Moretti and his ilks in a way turned the scholarship of literature upside down by focusing units much bigger or much smaller than singular works of literature: “devices, themes, tropes – or genres and systems”, as Moretti put it. Instead of reading the most well-known works of a specific period or genre it was suddenly possible to read almost all literature published and draw other sorts of conclusions (though this also meant handing over much of the reading process to computers).
Most literary scholars engaged in text mining have used very large data corpuses. The general rule seems to have been “the bigger data, the better”. This is certainly true when it comes to showing statistical patterns etcetera. However, the bigger the material, the longer is also the distance between the machine-generated results and the qualitative analysis of these results. If your corpus consists of thousands of books it is simply not possible to know the content of this corpus very well. This is at the same time the strength and the weakness of the text mining research on literature conducted in recent years.

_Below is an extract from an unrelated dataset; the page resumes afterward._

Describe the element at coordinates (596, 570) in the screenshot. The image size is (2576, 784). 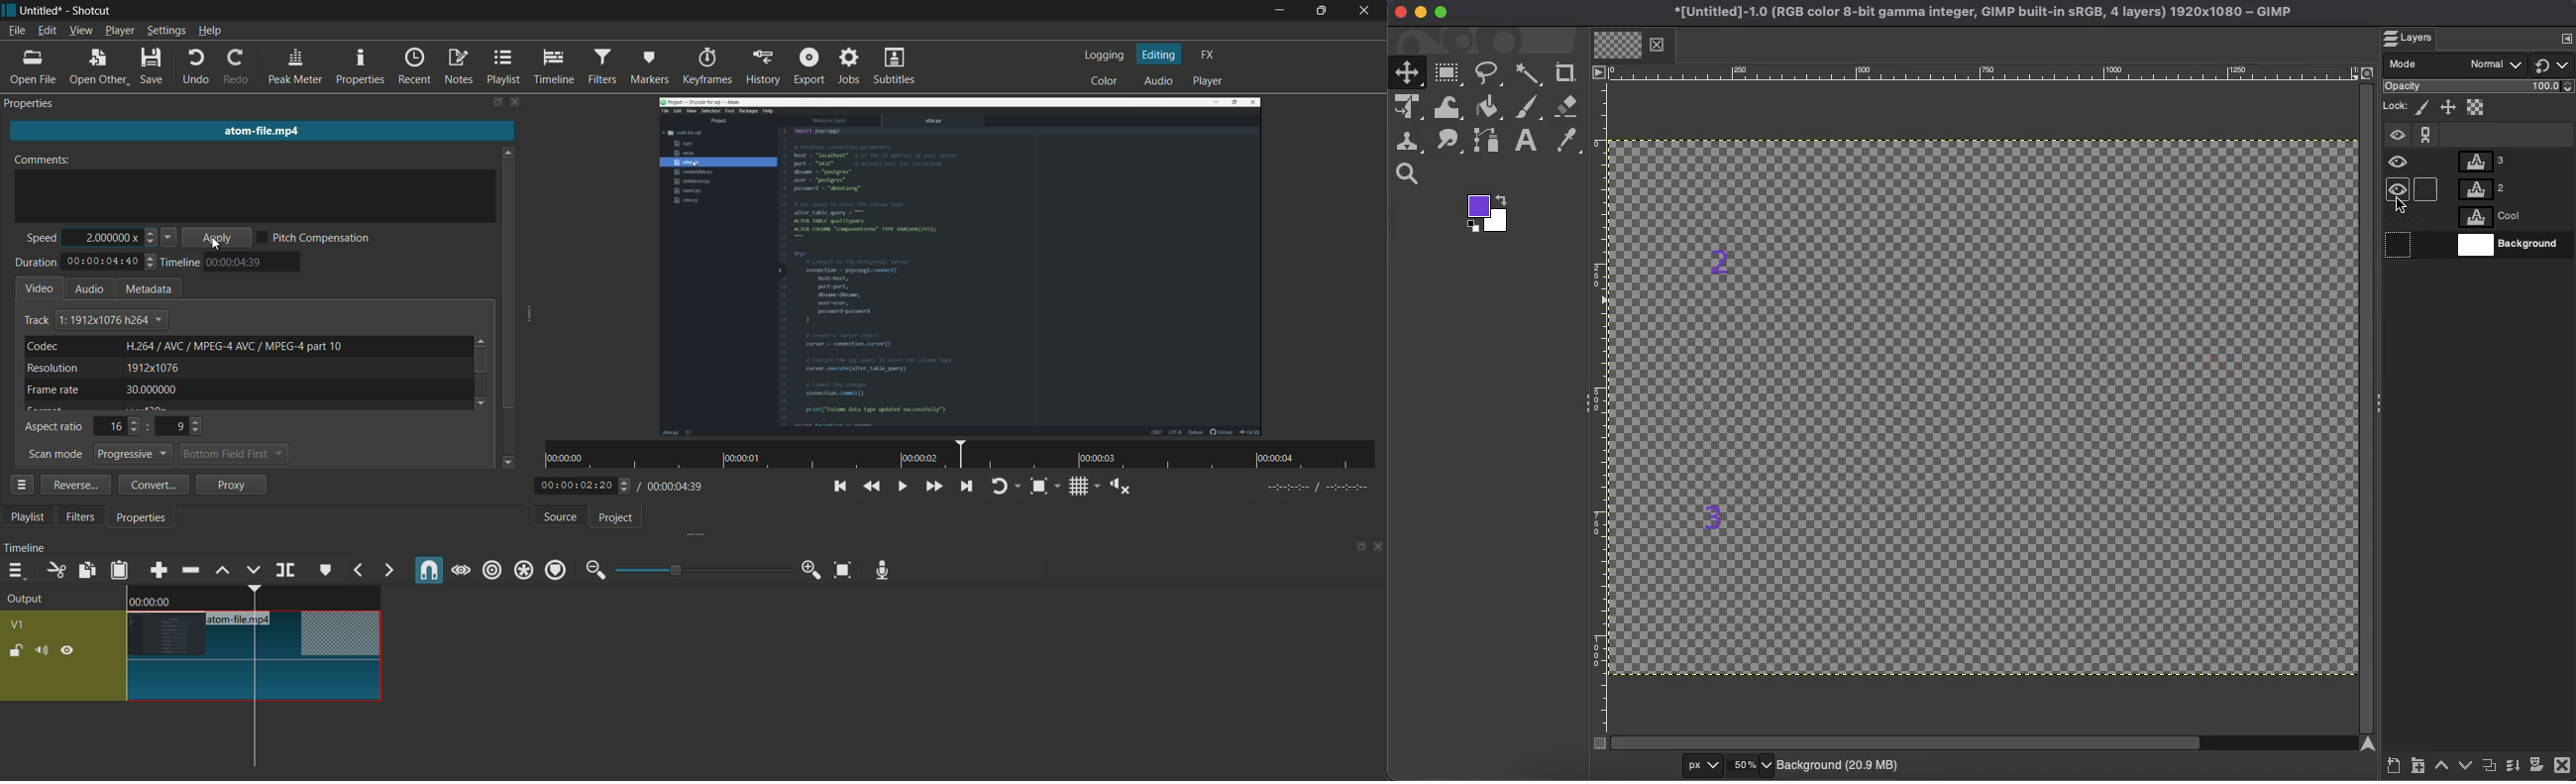
I see `zoom out` at that location. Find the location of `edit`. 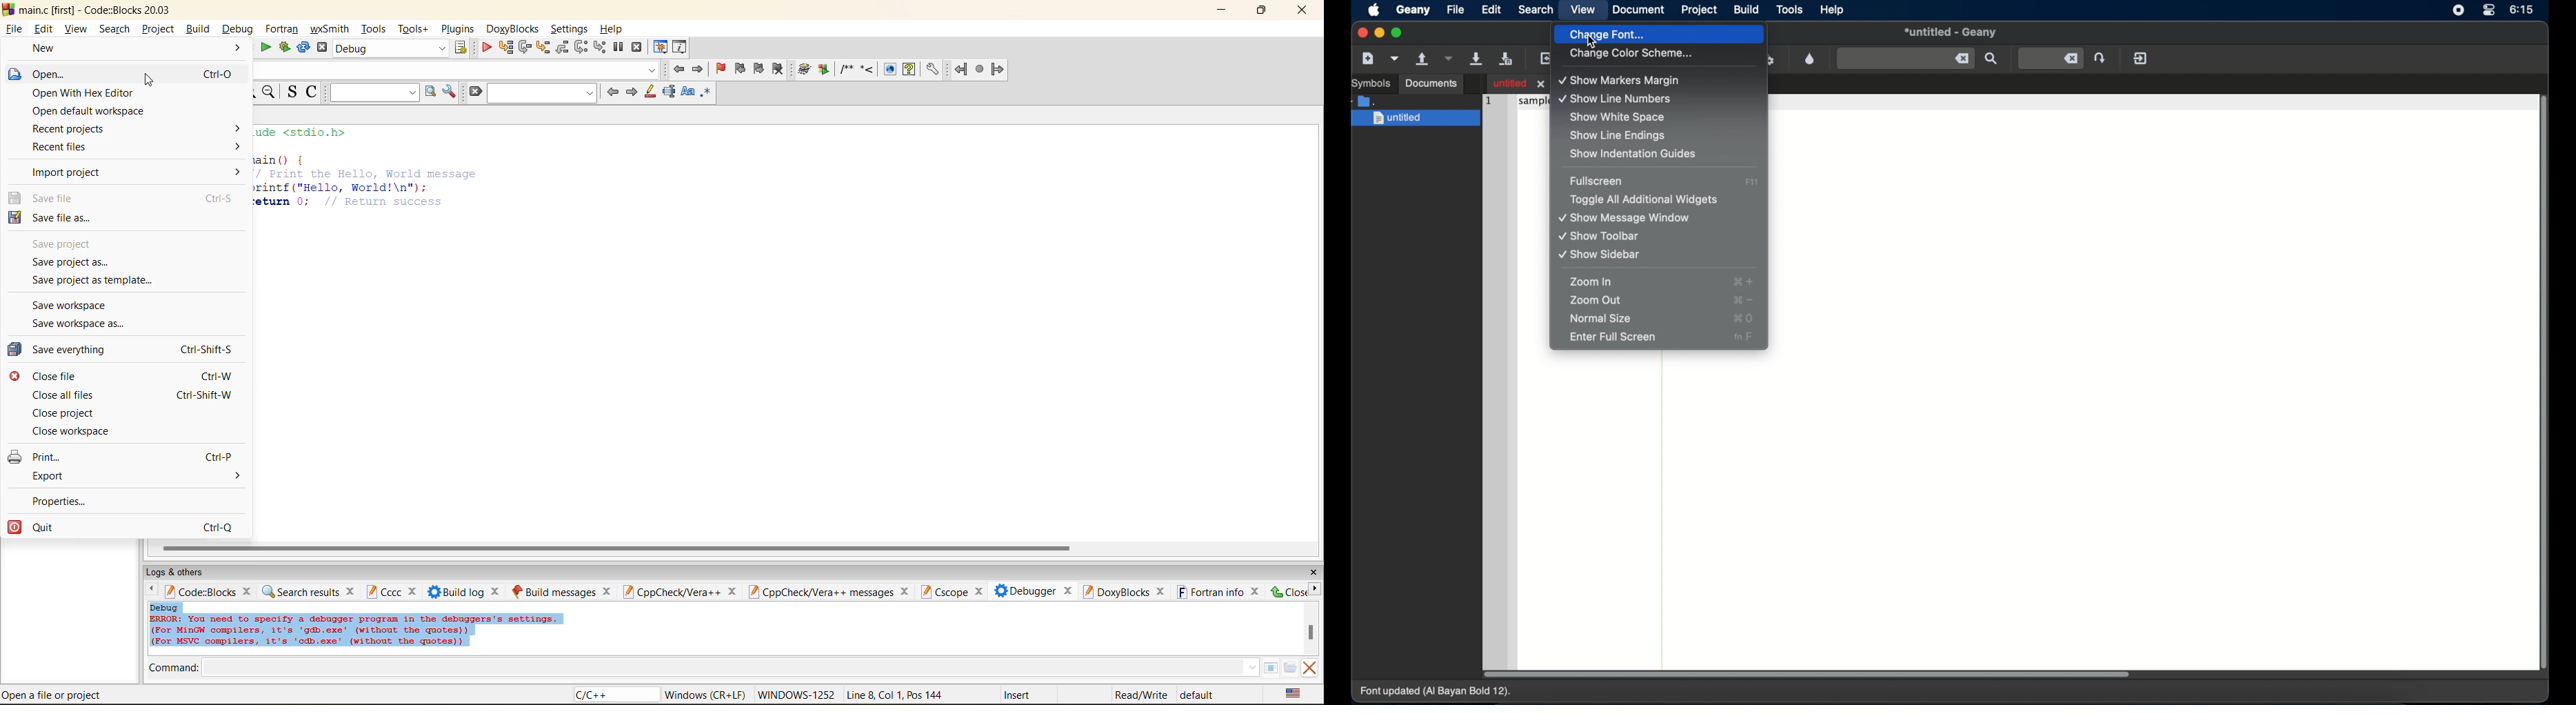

In my opinion, debates about pros and cons of text mining methods in the study of literature have been far too black and white. Instead of either or (big data or canonised work, distant reading or close reading) I argue for a position in between. My field of study is contemporary Swedish crime fiction. In an on-going study I use a corpus of 116 Swedish crime fiction novels published 1998–2015 and written by the most well-known and commercially successful authors of this period of time. Hence, I do not analyse the entire genre, yet not only the most renowned novels within it, but instead around ten per cent of all Swedish novels published in this period (the top decile). This choice makes it possible to both get the bigger picture and be very familiar with the material.
Moreover, I approach this corpus through a combination of methods, where some are computer aided and digital (word frequencies, topic modelling), others more traditional and analogue (shallow thematically-oriented readings of the entire corpus). Together these methods provide solid knowledge of the genre that is both quantitative and qualitative.
In my presentation I argue that such a combination of methods on semi-big data or corpuses can be very fruitful to many literary studies, with material from different epochs and genres. Literary scholars should start to make use of this “space between” the very distant and the very close, and let computer-aided methods serve as a helping hand rather than a goal in itself.